Tout est là, la console Neve de Rudy quelques micros de l'époque dont celui qui a servi à John Coltrane pour l'enregistrement de Blue Train il y a aussi la matrice qui permet de graver le glass Master du vinyle dès le soir de l'enregistrement. Tout est en état, c’est hallucinant depuis que Rudy est mort rien n'a bougé ! Maureen, son assistante, a repris le studio et a tout laissé dans le même état, les ampliset les casques sont déjà branchés, les micros sont déjà placés il n’y a plus qu'à enregistrer…. l'une des principales différences qui est visible dès l'entrée dans la pièce sont ces quatre « Booth » qui servent à la batterie à la contrebasse au piano et pour un autre musicien éventuel qui n'existaient pas à l'époque de Blue Note quand tout le monde enregistrait dans la même pièce, mais la musique s'étant peu à peu électrifiée, les batteurs jouant de plus en plus fort, les claviers et les guitares électriques.

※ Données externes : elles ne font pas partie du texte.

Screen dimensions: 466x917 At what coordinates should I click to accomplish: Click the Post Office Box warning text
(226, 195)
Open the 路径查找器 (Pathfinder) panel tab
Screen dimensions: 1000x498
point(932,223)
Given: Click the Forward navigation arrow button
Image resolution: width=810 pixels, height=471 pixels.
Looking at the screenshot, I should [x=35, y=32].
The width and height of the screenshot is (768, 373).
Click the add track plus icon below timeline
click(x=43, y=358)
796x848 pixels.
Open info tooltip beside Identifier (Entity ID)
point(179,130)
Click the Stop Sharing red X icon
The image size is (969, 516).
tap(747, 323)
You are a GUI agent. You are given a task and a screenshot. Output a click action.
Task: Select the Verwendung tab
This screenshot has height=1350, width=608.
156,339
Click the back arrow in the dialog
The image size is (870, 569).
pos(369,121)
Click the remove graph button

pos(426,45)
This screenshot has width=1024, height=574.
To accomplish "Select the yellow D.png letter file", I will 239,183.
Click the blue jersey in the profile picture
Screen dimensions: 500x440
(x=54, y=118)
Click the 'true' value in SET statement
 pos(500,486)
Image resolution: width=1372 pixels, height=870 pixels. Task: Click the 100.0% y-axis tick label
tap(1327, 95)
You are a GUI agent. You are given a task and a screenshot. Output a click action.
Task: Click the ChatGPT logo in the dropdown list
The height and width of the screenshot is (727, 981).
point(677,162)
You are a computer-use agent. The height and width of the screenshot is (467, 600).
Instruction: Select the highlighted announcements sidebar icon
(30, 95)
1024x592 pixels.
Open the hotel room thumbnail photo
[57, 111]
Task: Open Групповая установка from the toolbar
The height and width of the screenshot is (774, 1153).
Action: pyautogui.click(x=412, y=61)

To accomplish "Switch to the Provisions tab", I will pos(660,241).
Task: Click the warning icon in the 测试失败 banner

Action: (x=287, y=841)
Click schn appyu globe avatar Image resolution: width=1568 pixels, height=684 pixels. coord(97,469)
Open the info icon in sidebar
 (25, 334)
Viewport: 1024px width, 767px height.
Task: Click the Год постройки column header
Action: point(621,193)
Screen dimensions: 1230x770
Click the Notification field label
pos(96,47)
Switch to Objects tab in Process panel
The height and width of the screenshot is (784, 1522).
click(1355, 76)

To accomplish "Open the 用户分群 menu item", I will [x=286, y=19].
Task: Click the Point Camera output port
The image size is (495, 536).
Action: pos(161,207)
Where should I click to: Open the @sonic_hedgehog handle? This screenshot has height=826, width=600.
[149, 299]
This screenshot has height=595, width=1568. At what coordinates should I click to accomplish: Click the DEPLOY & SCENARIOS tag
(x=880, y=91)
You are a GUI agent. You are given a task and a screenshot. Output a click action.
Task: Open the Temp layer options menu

 Il était devenu nécessaire à Rudy de créer ces mini pièces isolées au sein de la grande chapelle il y a maintenant deux Steinway au studio le petit demi queue c'est celui d'origine qui était déjà chez ses parents à Hackensack sur lequel ont enregistré Bud Powell et Monk et a ensuite migré dans ce fameux studio  oú Herbie Hancock, Mc CoyTyner, et tant d'autres l’ont utilisé sur ces enregistrements désormais célèbre et il y a aussi un Steinway plus jeune et plus grand, de meilleur qualité, mais pour moi c'est évident qu'il fallait que je joue sur l'instrument qui faisaient corps avec le studio, donc le piano historique.

 Dans leur studio nous retrouvons Maureen et Don en pleine forme et le jeune et beau MalickKoly qui a déjà installé sa batterie.

 Je prends ma respiration et essaye de graver dans ma mémoire l’odeur particulière de propreté récente mais incapable de cacher suffisamment l’odeur de l’énergie laissée par les musiciens des 3000 sessions d’enregistrement qui se sont succéder dans ce temple.

Sans plus attendre nous enregistrons un premier morceau… au tout début je n'arrive pas à jouer tant la sensation est étrange d'entendre dans le casque le son de ce piano que je connais par cœur,qui est peut-être le piano que j'ai entendu le plus de fois dans ma vie en disque, une sensation vertigineuse et très déroutante. Nous finissons la première prise, une ballade coécrite avec Yoann qui figurera sur l'album «  Le Deal » à sortir sur le label favorite Recordings à l'automne 2020 car la beauté et la qualité du son que nous avons enregistré ce jour-là dans ce studio magnifique en cinq heures a donné naissance à un disque.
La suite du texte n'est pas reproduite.